On May 16, Wang had taken part in four one-on-one battles with influencers with the aim of earning the most amount of gifts from fans within a short space of time. He lost three of the rounds and then consumed baijiu as a punishment, totaling at least seven bottles that night, according to viewers. Wang finished his live streaming after midnight. His friend told a Chinese news outlet that he was discovered dead the following afternoon. When his family found him, he was already gone. He didn’t even get a chance for emergency treatment,’ a man named Mr. Zhao told Shangyou News. Drinking during live streams is banned by Douyin. Penalties include warnings, users being restricted from livestream competitions, and users being shown on the app.

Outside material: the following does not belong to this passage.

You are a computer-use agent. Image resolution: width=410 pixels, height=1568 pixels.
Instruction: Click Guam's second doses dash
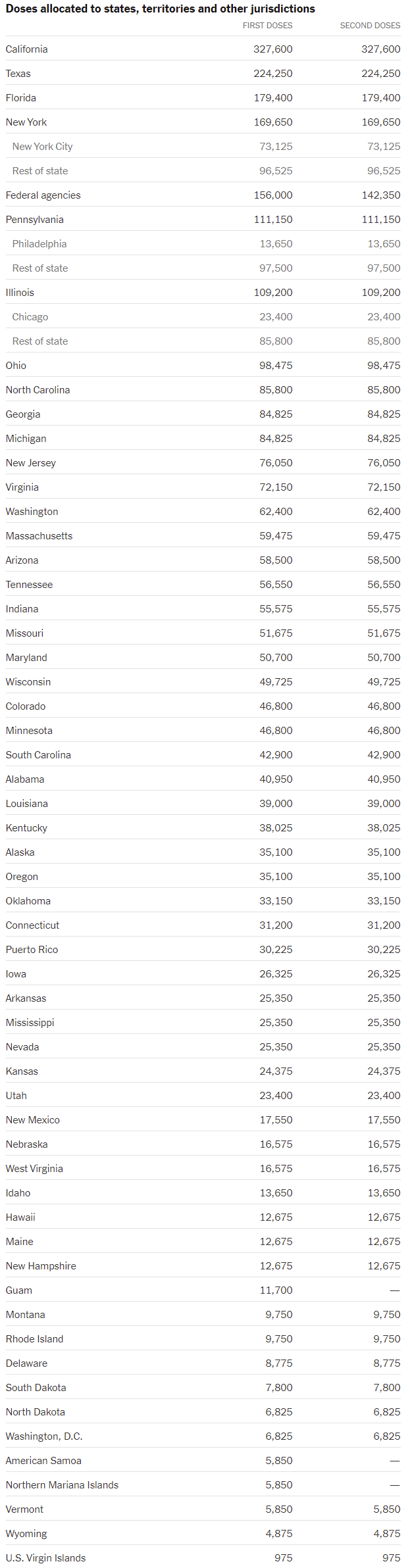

Wang had previously been banned from the app for drinking but he bypassed this by opening new accounts, Chinese media reported. His most recent account had amassed more than 44,000 followers. A report by authorities last year found more than one billion internet users were active on short video platforms such as Douyin and the industry is worth around 199 billion yuan (£ 22 billion). Wang’s death has fueled renewed calls for the safety and regulation of such apps.
The People’s Daily’s opinion section published a comment on Weibo denouncing “off-track livestream behavior.” A number of Chinese live streamers have died as a result of their online activity. Yu Hailong, who became famous for eating large amounts of food on Douyin, died in 2021 after long hours of high-intensity work,’ according to his agency. Dafei, a live streamer notorious for drinking beer and cooking oil in front of an audience, died shortly after an online broadcast in 2018.